Corippo ist eine Ortschaft im Verzascatal in der Gemeinde Verzasca. Sie gehört zum Kreis Verzasca, Bezirk Locarno des Kantons Tessin in der Schweiz. Am 18. Oktober 2020 fusionierte sie mit den ehemaligen Gemeinden Brione, Cugnasco-Gerra (Gerra Valle), Frasco, Lavertezzo (Lavertezzo Valle), Sonogno und Vogorno zur neuen Gemeinde Verzasca. Der Dorfkern wurde 1975 unter Denkmalschutz gestellt und als beispielhaft ausgezeichnet.

Geographie[Bearbeiten | Quelltext bearbeiten]

Das Haufendorf liegt auf 552 m ü. M. im Taleinschnitt am rechten Ufer des Flusses Verzasca, am nördlichen Ende des Stausees Lago di Vogorno, 7 km nordwestlich der Station Gordola der Linie BellinzonaLocarno der Gotthardbahn.

Geschichte[Bearbeiten | Quelltext bearbeiten]

Das Dorf wurde 1224 erstmal als Culipo erwähnt, dann wurde Corippo 1822 eine unabhängige Gemeinde. Da die wichtigste Erwerbsquelle der Einwohner, die Viehhaltung, durch die Knappheit der landwirtschaftlichen Ressourcen eingeschränkt war, verringerte sich die Anzahl der ständigen Einwohner seit Mitte des 19. Jahrhunderts stetig.[1]

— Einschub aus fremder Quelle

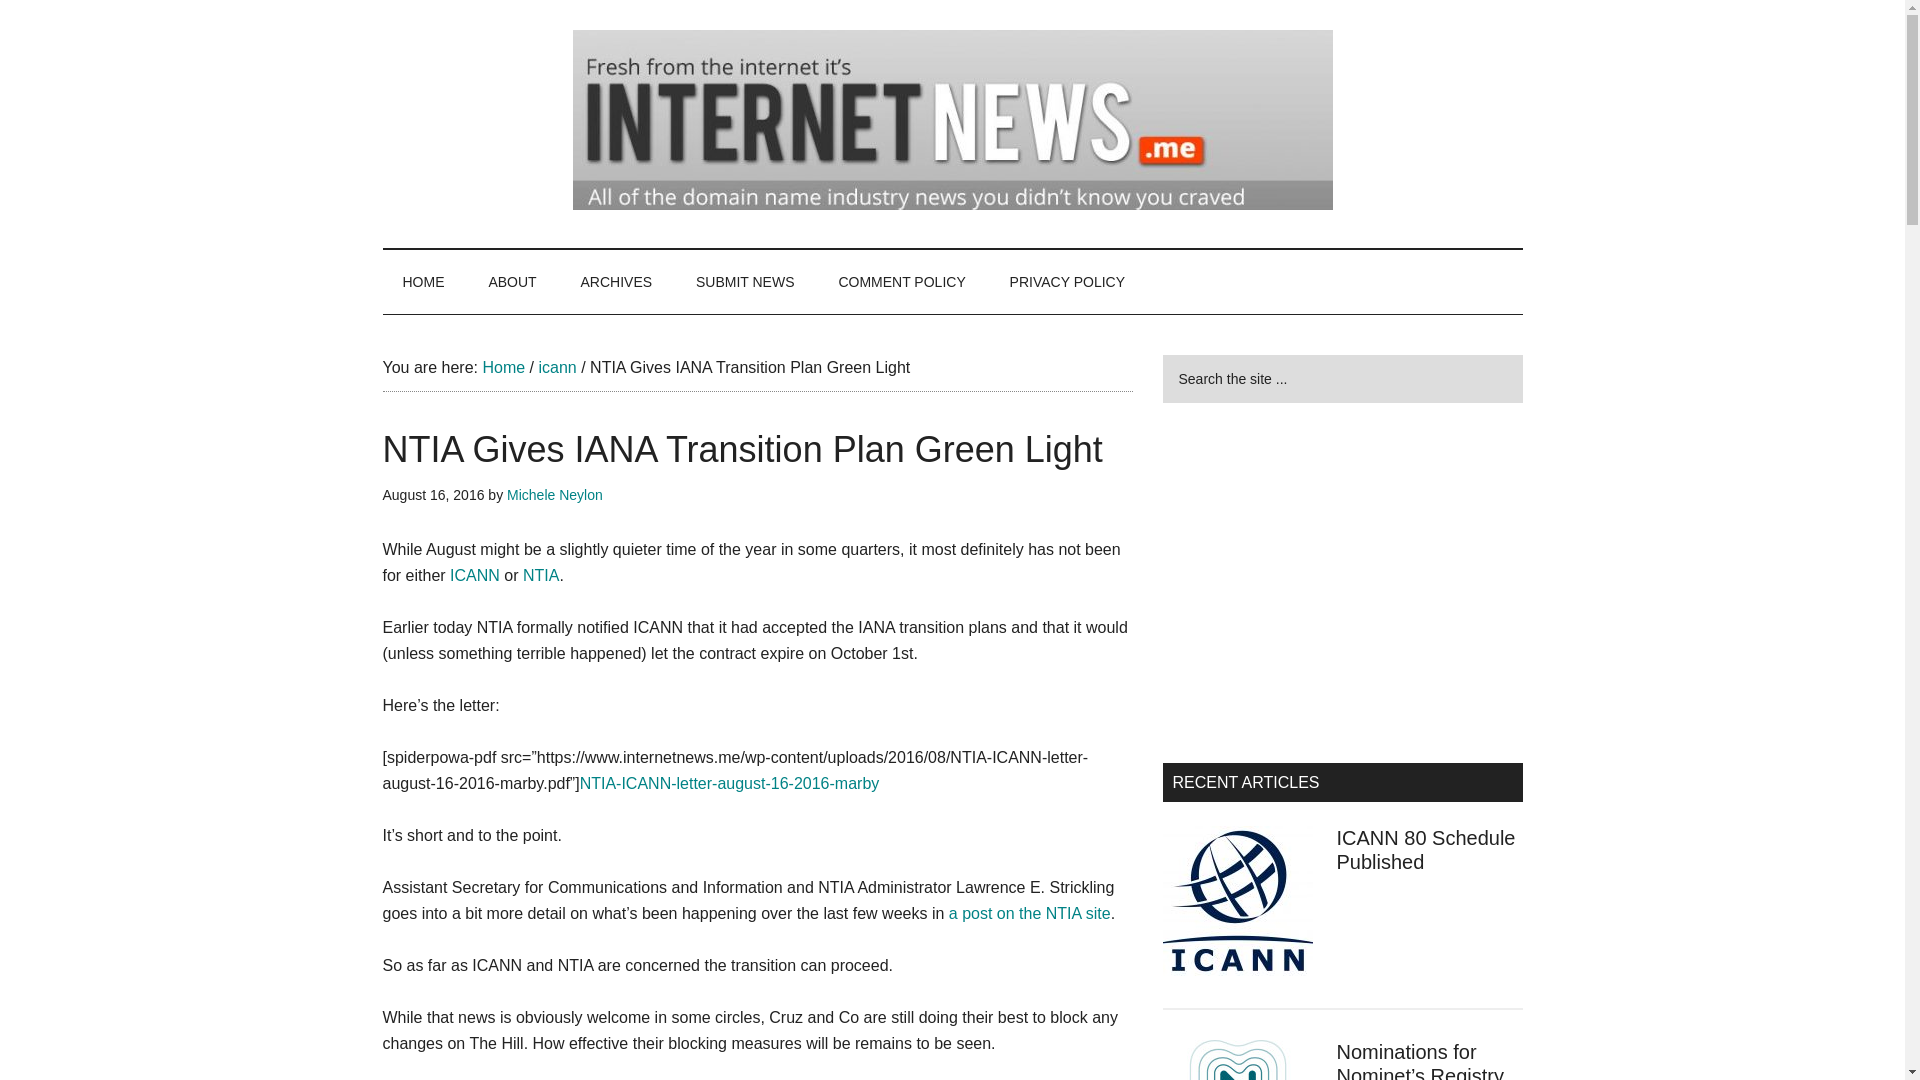  What do you see at coordinates (1342, 582) in the screenshot?
I see `Advertisement` at bounding box center [1342, 582].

Seit 1883 ist das Dorf durch eine Strasse erschlossen. Vorher wurde das Vieh über Saumpfade zum Überwintern in die Magadinoebene getrieben.

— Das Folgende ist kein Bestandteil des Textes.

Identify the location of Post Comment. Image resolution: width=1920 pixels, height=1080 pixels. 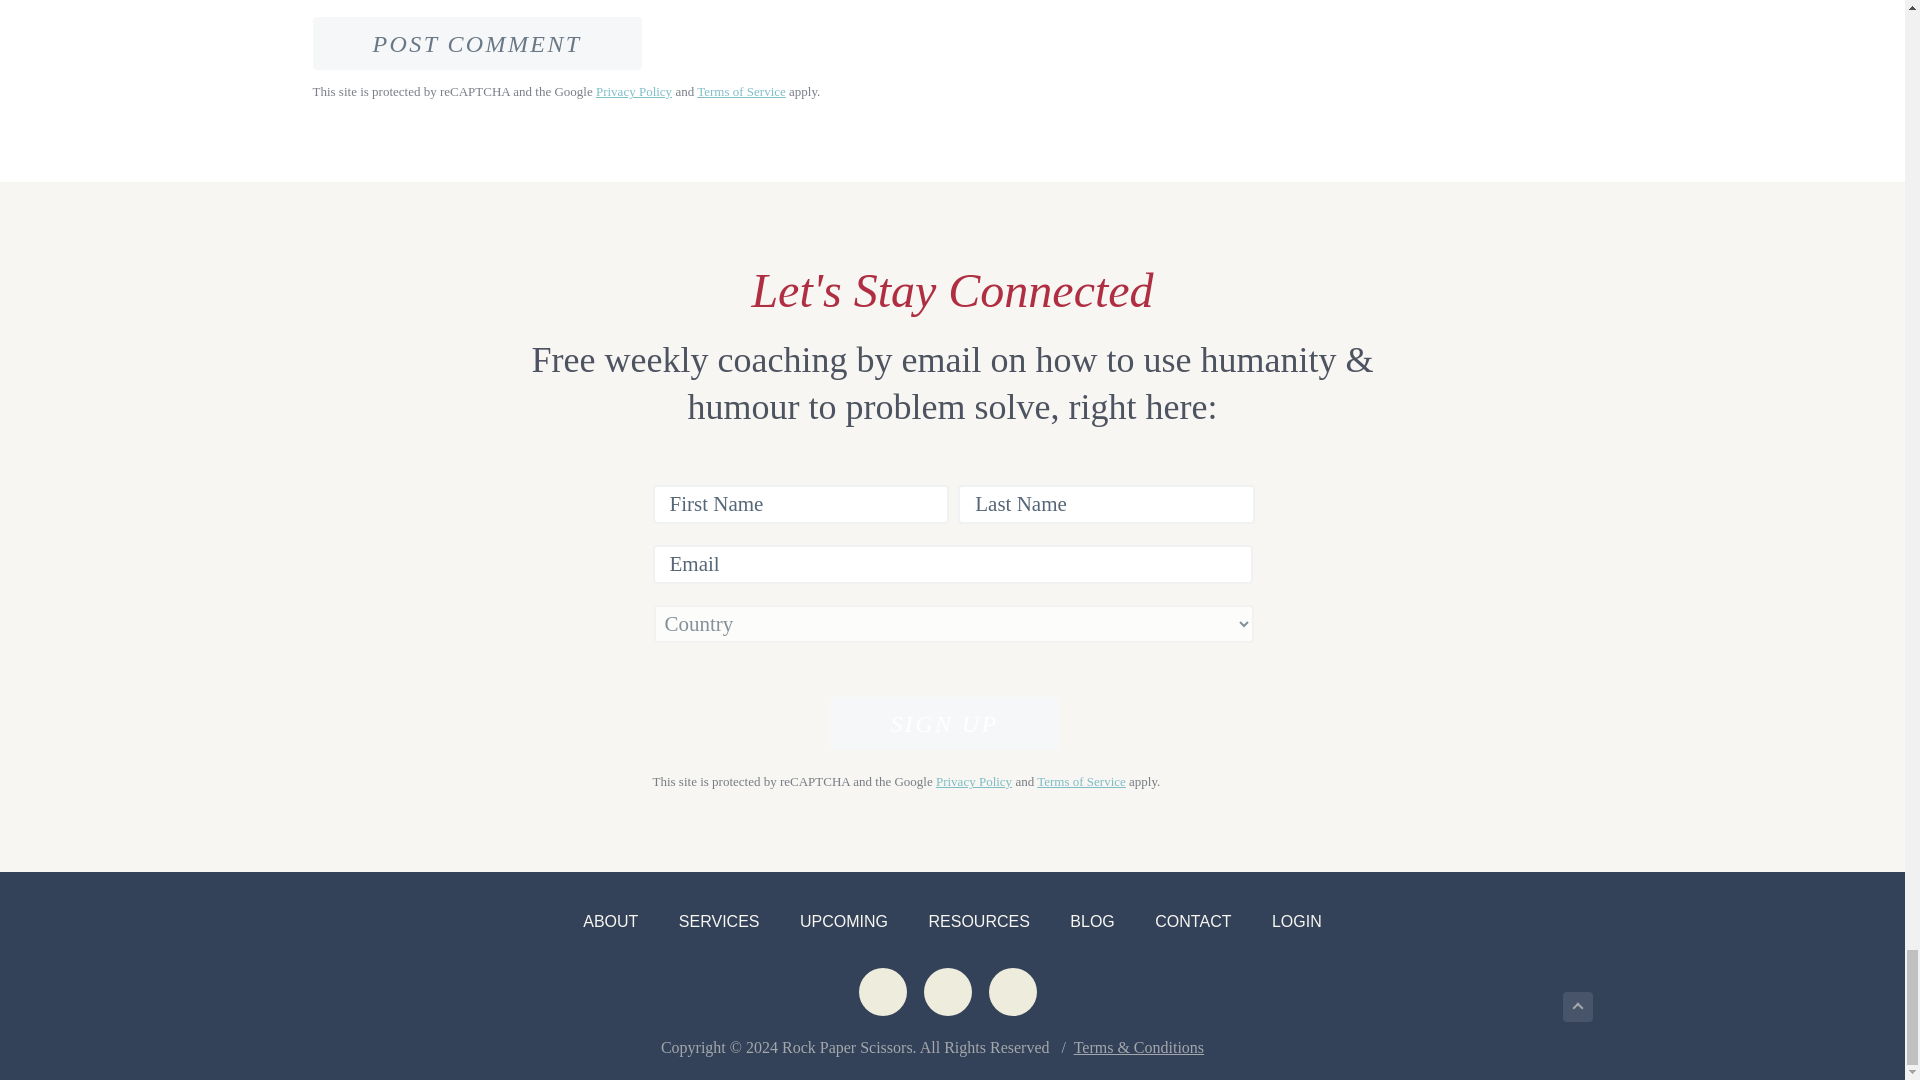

Die sich für die Erhaltung des Dörfchens einsetzende Stiftung Corippo 1975 plante nach 40 Jahren vergeblicher Bemühungen, das Dorf als Erstwohnsitz attraktiver zu machen, ab 2017 das Dorf in ein «Albergo diffuso» umzuwandeln, ein «verstreutes Hotel». Zuvor war die Idee eines REKA-Dorfes an den zu grossen benötigten Anpassungen gescheitert.[2] Das Projekt erhielt dafür den Hotel Innovation Award 2017 von GastroSuisse. Im Juli 2018 war das erste Zimmer bereit und im Frühjahr 2019 sollte nach der Restaurierung weiterer Rustici während des Herbsts der Betrieb starten.[3] Nach der Betriebsaufnahme soll auch der alte Dorfbackofen restauriert werden sowie die Mühle am Dorfbach unterhalb der Siedlung. Das Dorf war auch 2018 nicht an eine Abwasserreinigungsanlage angeschlossen, sondern verwendete eine Sickergrube, welche bei einem Vollbetrieb mit 10 Zimmern und 25 Betten vermutlich an ihre Belastungsgrenze kommen könnte.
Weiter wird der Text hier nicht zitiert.